Look through the material below, count the lines containing the word "agent", and state only the count.

[DATA EXTRACTS]:

----

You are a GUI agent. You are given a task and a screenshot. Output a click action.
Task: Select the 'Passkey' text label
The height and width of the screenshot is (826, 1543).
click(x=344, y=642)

----

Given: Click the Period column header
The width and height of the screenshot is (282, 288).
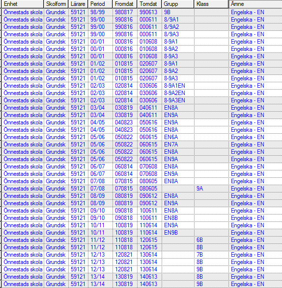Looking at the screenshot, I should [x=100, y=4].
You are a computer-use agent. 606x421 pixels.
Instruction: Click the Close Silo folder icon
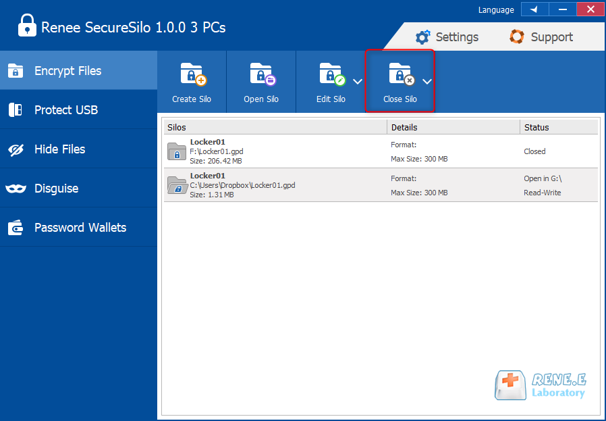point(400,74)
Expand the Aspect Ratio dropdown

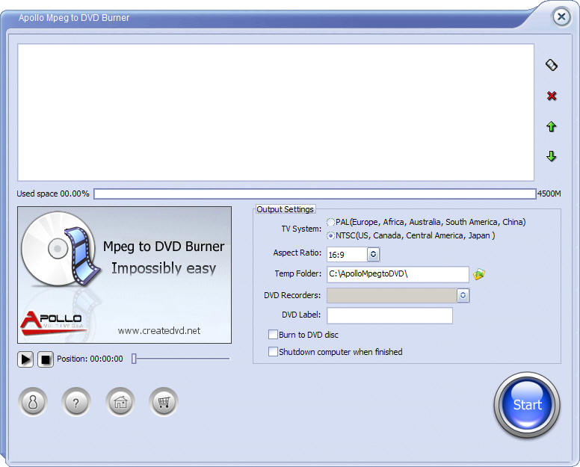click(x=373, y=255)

----

[FINISHED TASK]: 2